Jack O'Connor: 'Highly dangerous' Derry have Kerry on high alert
EXPLOSION: Kerry's Paudie Clifford celebrates winning last year's All-Ireland semi-final. Pic: Evan Treacy, Inpho
IT ISN’T the mythical draw of Jones’ Road that has Kerry’s footballers eager and taut this week. More the fact that lose Sunday against Derry in the All-Ireland SFC last eight and Monday doesn’t matter.
“The most important thing the players know is it is now knockout football”, manager Jack O’Connor said Tuesday. “Up to now there was a safety net, from here on though, this is it, no second chances. Theirs is that heightened level of intensity and awareness, but the lads are looking forward to getting back there. They know that’s where we want to be playing football, there is a nice sense of anticipation.”
Heightened, presumably, by the quarter-final draw and the sense that, finally, Kerry’s All-Ireland mettle is about to be robustly scrutinised.
“I see it as probably the hardest draw we could have got,” O’Connor mused, “because at this point in time, Derry are a really dangerous team. They were written off a month ago. They were in a hole and they dug themselves out of the hole and they got a huge win in Mayo, which is never an easy place to go as we know. And a team like that, who rebound, are a highly dangerous team.”
It was suggested to the Kerry manager that the Kingdom aren’t the only side Sunday who are tough to get an accurate read off. Derry have been positively schizophrenic since the league final win over Dublin. Would the real Oak Leafers please stand up…?
“We're expecting the Derry who we met last year who put us to the pin of our collar in the All-Ireland semi-final. There was no massive mystery why Derry were struggling there for a month or six weeks. They were down an awful lot of good players. You take four or five important players out of any team and they’re going to struggle a bit. Plus they were going very hard at it in the league and there was a period where maybe that told against them.
"But we consider them highly dangerous team, they came through their struggles, they have all their important players back. That’s a dangerous animal in our estimation.”
How much the exertions of last Saturday in Castlebar will become a determining factor in the final quarter in Croke Park is weighed against the momentum of the Mayo win.
“There’s for and against that,” explained the Kerry manager. “It depends which way the games goes. You only feel that tiredness if the game is going against you and you’re struggling. If the game is going for you, you just ride the crest of a wave like they had the last day coming out of Castlebar. Momentum can be a great thing and tiredness, a lot of times, is psychological. Eight days is plenty of time for anyone to recover from a game, I don't care what anyone says. With modern sports science, eight days is loads. Soccer players recover in three days and play games of high intensity so I wouldn’t think that’s a big issue. They got a lot from that win in Castlebar and that can make up for any perceived tiredness in my estimation.”
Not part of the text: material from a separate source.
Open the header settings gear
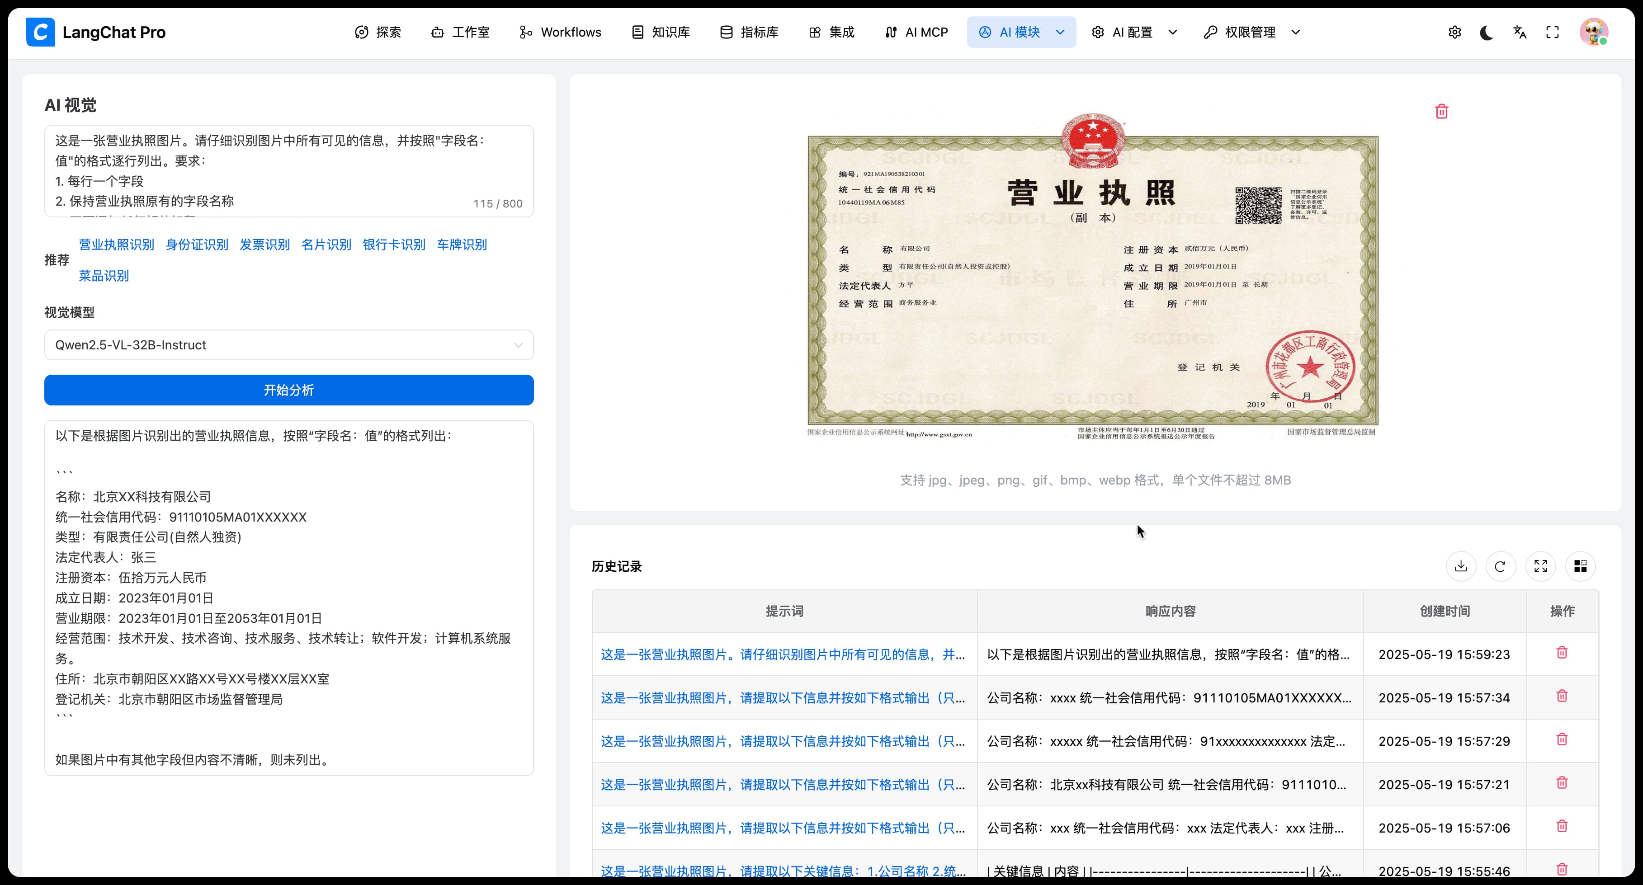 (1454, 33)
O’Connor said Kerry did what they had to do in the group phase.
“What I look for is incremental improvement. We played three games and we were happy with the performance in probably a game and a half out of the three. First half against Monaghan, very happy with that. Happy with the game against Louth. Not happy with the game against Meath, we were flat.
“From a psychological point of view, it wasn’t easy for the players because they were in a no-win situation. If they hammered the opposition, then the opposition are useless and if you don’t hammer the opposition, Kerry are useless. That’s the way it's being portrayed whether you like it or not. At least this is a game that everybody knows that Derry are the real deal. If they reproduce the form that they showed last year and the form that they showed in the league this year, then it’s a game to get the juices flowing certainly. I’d agree with that much.”
O’Connor confirmed that his Dromid club mate Graham O’Sullivan is back training, but Sunday may come too soon. Fellas, he said, won’t be holding back in training this week.
“Touch wood, because you’d be holding your breath during every training session because there’s plenty of contact in them so hopefully we get through these two sessions and have a full group to pick from on Thursday night.”
Kerry might get blindsided by an all-out shootout strategy from his old foe Mickey Harte, though it’s doubtful anything of the like will transpire. Derry will as Derry do.
“If my memory serves the way they played last year was they got a lot of bodies back, and they did so against Mayo, so that's the way they’ll set up. There's no great mystery to it. Everyone thought that Derry played in a different way against us, but they didn't really they still played very defensive, but when they had the ball they attacked in big numbers and that’s the way they're going to be Sunday as well.
“The Meath and Louth games were very defensive and I think our fellas are getting better at breaking that down. It isn’t a game we ideally want to play or the lads in the stand want to see, but that’s the reality of the way teams are setting up. You have to be patient and pick your moments. It isn’t as if we haven’t practiced for it.”